In just a
fraction of a second it happens: a young man, about 20 years old, is hit by a sea-green
car at the Place des Pyramides in Paris. He is injured and immediately transported
to a hospital where he wakes up a couple of days later, not remembering what
happened exactly. A man addresses him and makes him sign a piece of paper
stating that he is not going to press charges. The next days, the young
narrator tries to figure out what happened that evening and especially who the
driver – an attractive young woman – was. Yet he confuses current and past
events since he had a similar accident when he was a boy. Ominous Monsieur
Solière seems to be the key to the memories.
A motive
which is reoccurs in Modiano’s novels is a young man roaming the streets of
Paris in search for a young woman. Here, however, it is not the one who
fascinates him and whom he fell in love with, but the driver who caused the
accident. He gathers pieces of information which do not fit together for a long
time, but finally he manages to sort out the unlucky evening.
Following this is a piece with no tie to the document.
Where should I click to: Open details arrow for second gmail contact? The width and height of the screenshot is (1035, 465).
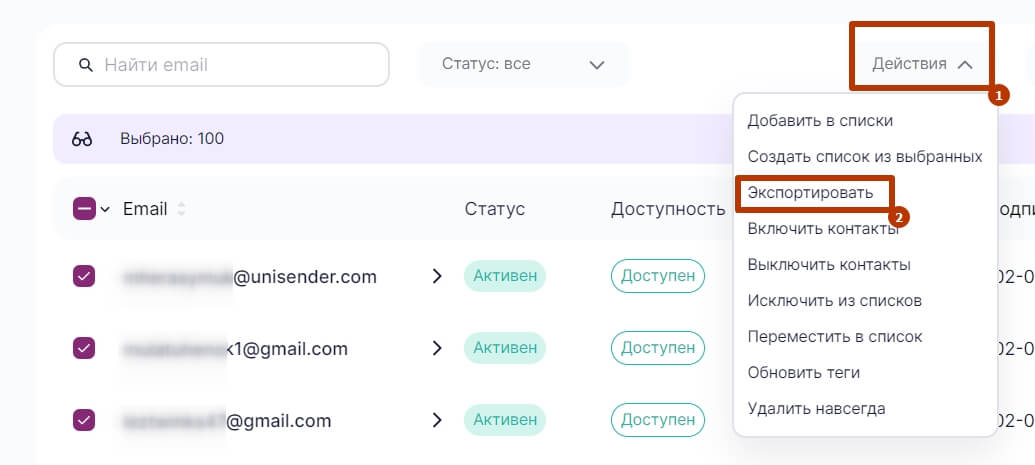pos(437,348)
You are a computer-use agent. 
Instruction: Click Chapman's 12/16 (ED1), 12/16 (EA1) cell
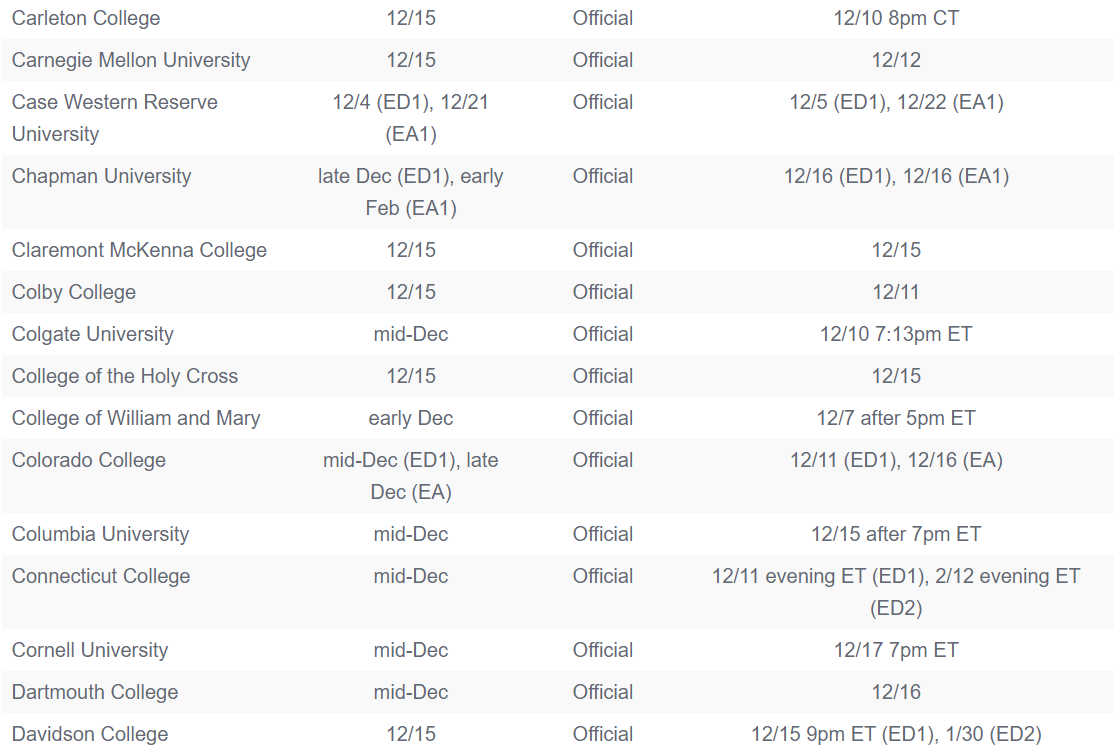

The novel
parallels the narrator’s pace at which he gets forward in his research for the
truth, at some time it slows down just to accelerate again. In this it is
typical of Modiano’s style of writing and again we get an idea of the Paris of
the 1960s which has vanished long time ago. The bars you attend to get to know people
and chat easily, the people open to talk to you. This novel differs in the way
that there is an aim of the protagonist, he is not just strolling around
searching for the sense of being, but looking for something specific, which
makes this novel stand out amongst Modiano’s long list of Paris novels.